Nos quartos mandei colocar muitos tipos
de toalha, para quando o calor atacar, no meio da noite ou no pico do dia,
possa o visitante deliciar-se com as fontes de água pura construídas nos
aposentos sempre e todos reais. Tirei-lhe a visão do jardim, pois as flores são
feias durante a manhã e no período da tarde não gostam de ser vistas sob a
nudez da luz fria do crepúsculo. Também destruí as alcovas e reconstruí-lhes
novas, em todos os aposentos, para que males de seres ocupantes não invadam o
sono dos que desejarem repousar em meus domínios.
Na sala terá sempre uma reprografia de
pinturas exóticas e pitorescas para que a rotina não o canse durante as
refeições e na hora de repousar os problemas sobre estofados e mesas de bilhar.
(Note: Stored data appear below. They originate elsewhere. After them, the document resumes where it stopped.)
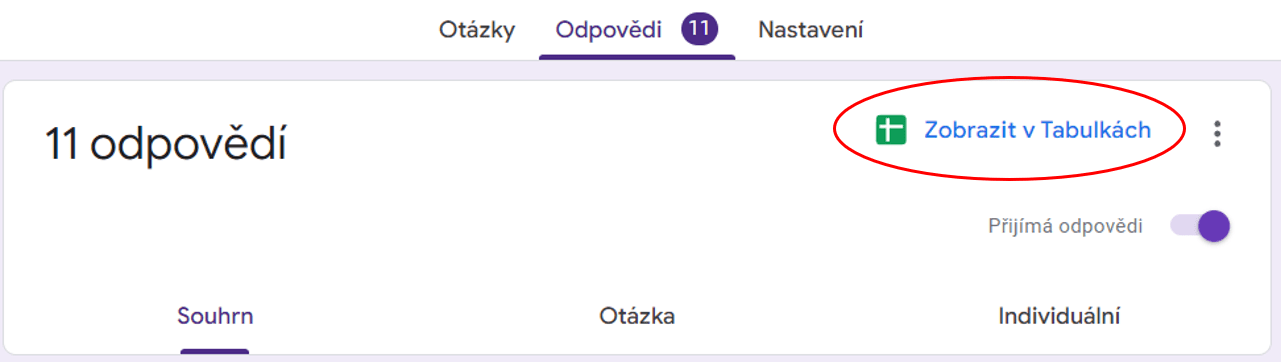This screenshot has height=363, width=1283.
Task: Click the Přijímá odpovědi label text
Action: coord(1065,226)
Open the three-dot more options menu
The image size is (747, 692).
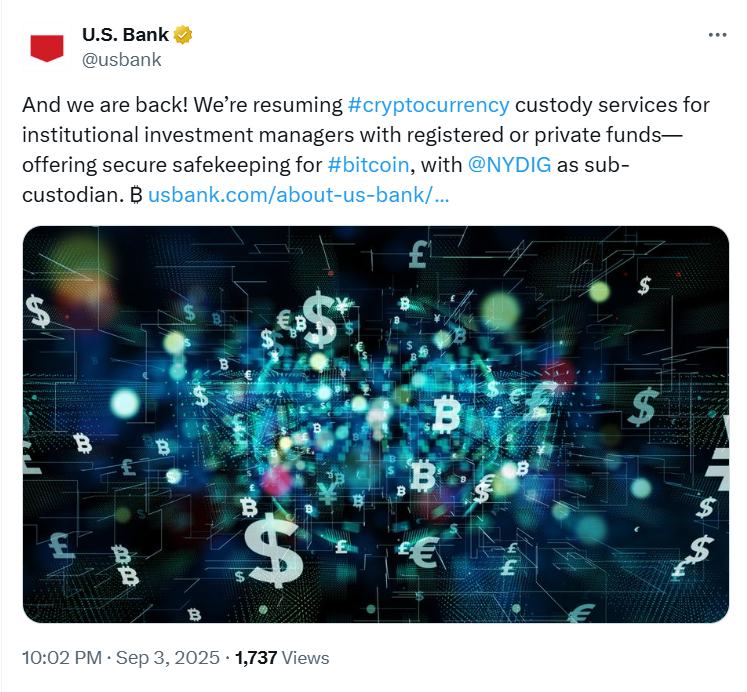[x=717, y=34]
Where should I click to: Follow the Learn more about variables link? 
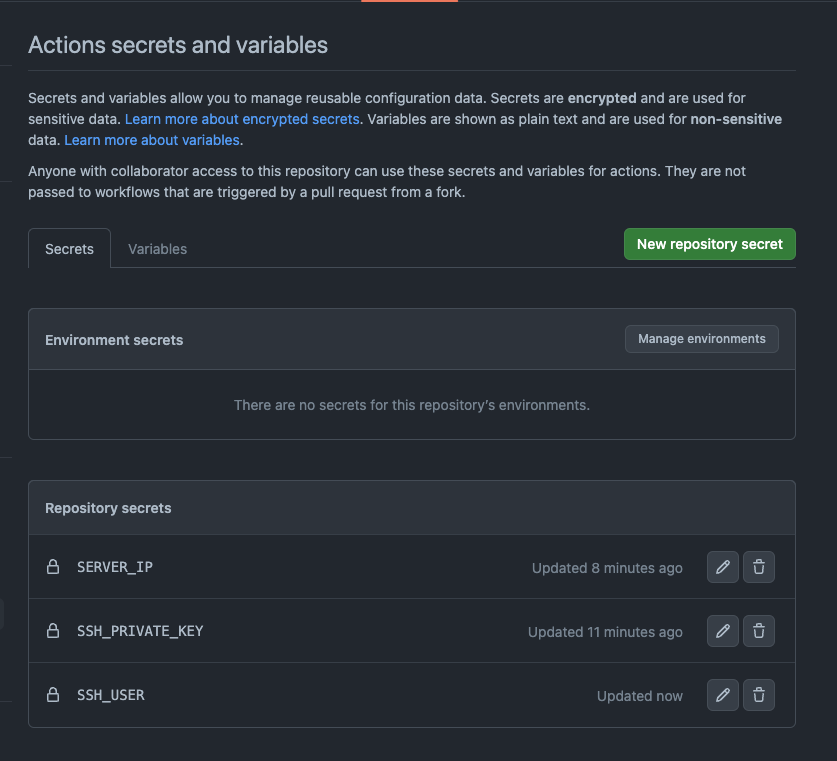[152, 140]
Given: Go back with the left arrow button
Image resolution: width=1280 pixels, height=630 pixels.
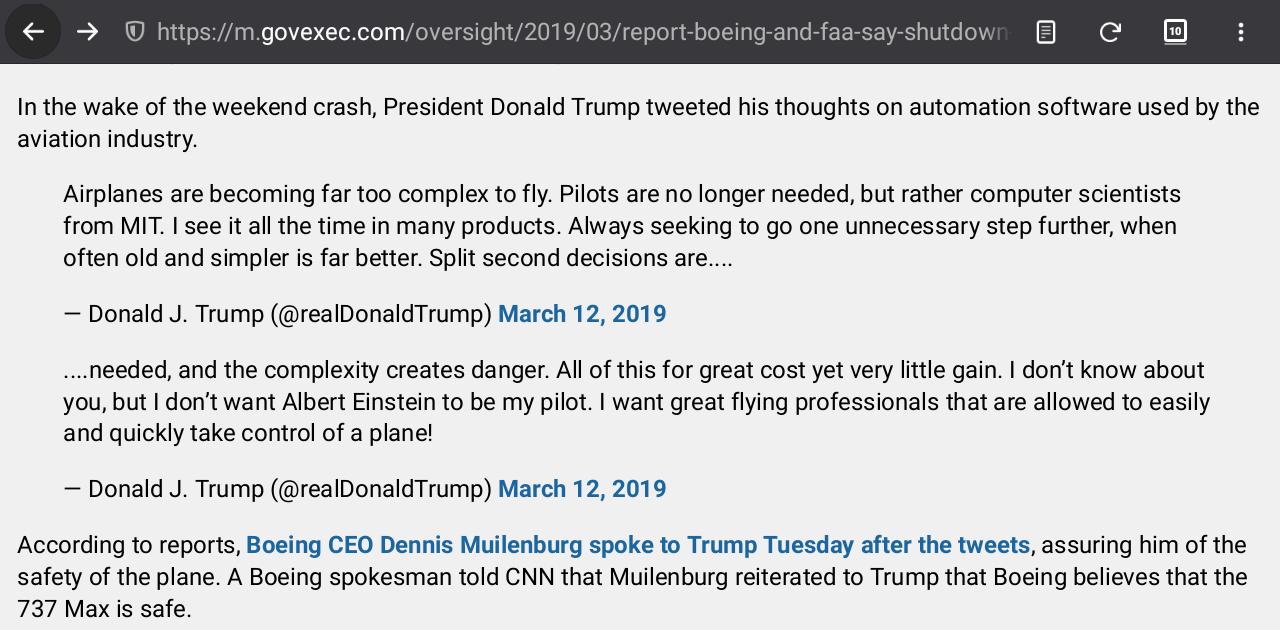Looking at the screenshot, I should 33,32.
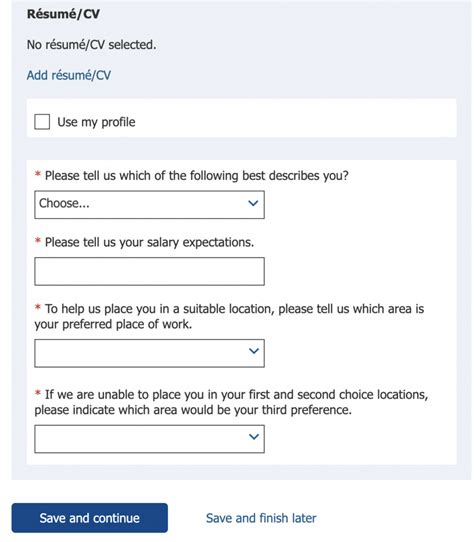Click the 'Use my profile' label text

96,122
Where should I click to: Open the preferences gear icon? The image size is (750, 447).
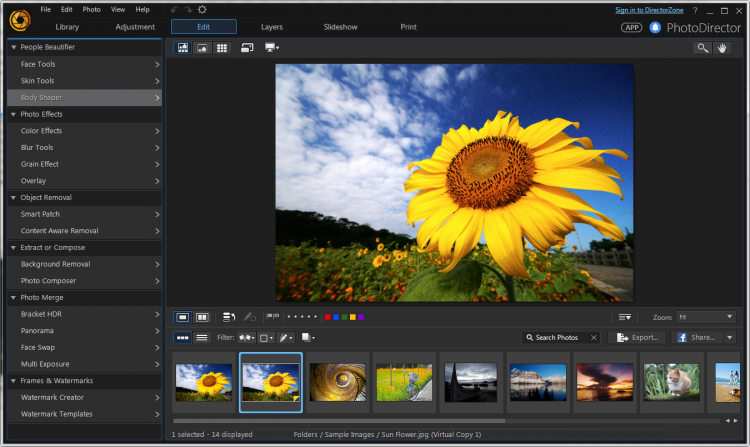(x=202, y=10)
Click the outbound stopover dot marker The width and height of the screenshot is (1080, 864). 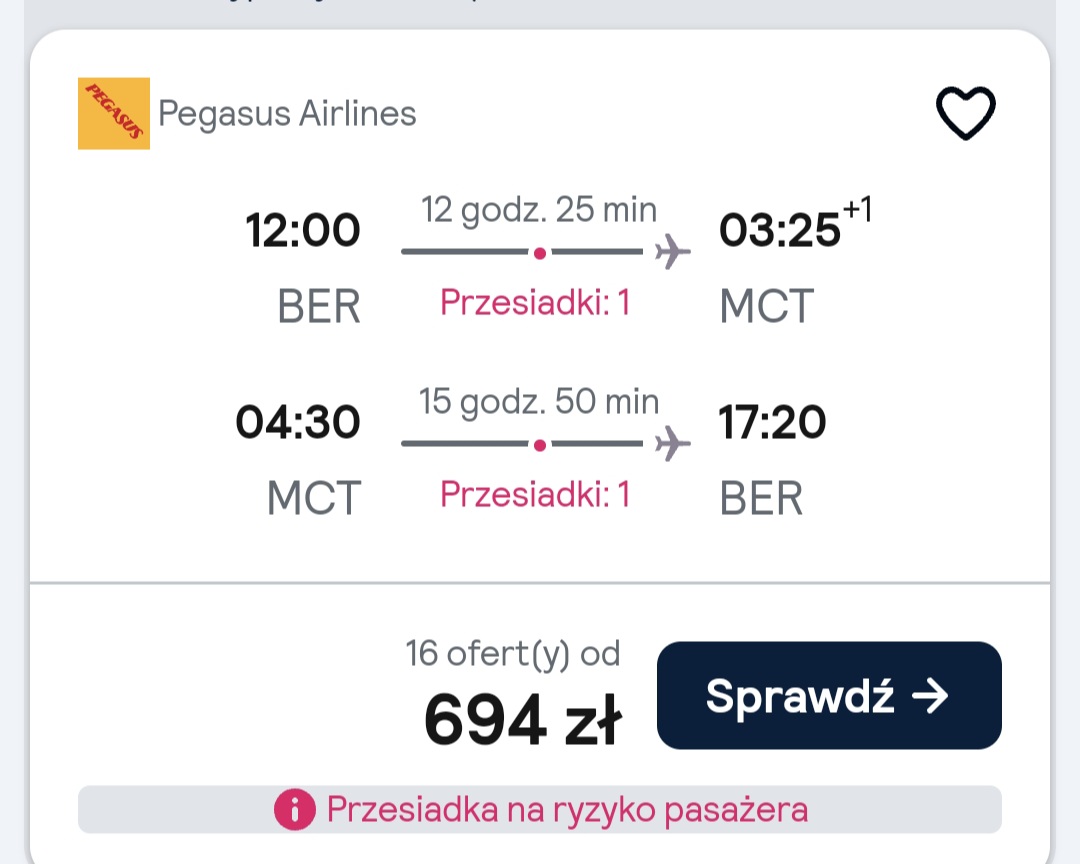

Não se sinta constrangido em quebrar a louça no momento de raiva ou desamor
pelo mundo medíocre que o cerca, porque de todos os investimentos feitos, parte
deles foi em louças quebráveis da melhor manufatura que existe.
Na cozinha não estão os melhores chefes
que existem, tampouco sabem fazer do simplismo dos grãos obras espetaculares
das quais a vontade de sumir se evade deixando apenas à apreciação o desejo de
ver e comer pelos olhos. São pessoas de pouca instrução, selecionadas a dedo,
que se dispuseram a servir a qualquer hora.
No jardim poderá encontrar inúmeros
números nas pétalas das flores, nas árvores, na grama e no passeio com os quais
poderá indagar a razão de tamanha loucura vista e revirada no mundo dos
vegetais. A razão da existência de tamanha loucura é o mesmo motivo pelo qual
não podes ir muito além das minhas terras, não há, fora do meu domínio, região
segura para o seu caminhar tranquilo. É para a tranquilidade dos seus passos
que cerquei os rios, existem muitos perigos nas sinuosas ondas desses que vêm
de outras regiões promíscuas.
Não se sinta preso, estarão sempre
abertas as portas e as passarelas, todas as vozes sempre irão dar-lhe as
informações necessárias para seu conhecimento e liberdade. Dos vilarejos e
cidadelas sempre terá local de abrigo e o alimento ser-lhe-á dado quando mais
precisar. De sorte também receberá muitos presentes, embora a maioria precisará
deixar para trás para que o peso de coisas inúteis, mesmo que belíssimas e inestimáveis, não se torne insuportável no
translado desejado.
Mas se quiser ficar e tomar posse do que
lhe dou como presente pode sentar e aproveitar esse fim de tarde, o chá será
servido a todos e de cada um receberá histórias interessantes para o seu
entretenimento particular, quando o sono teimar em não aparecer na véspera de importantes
dias cujo sentido só poucos e raros amigos sabem em seu íntimo.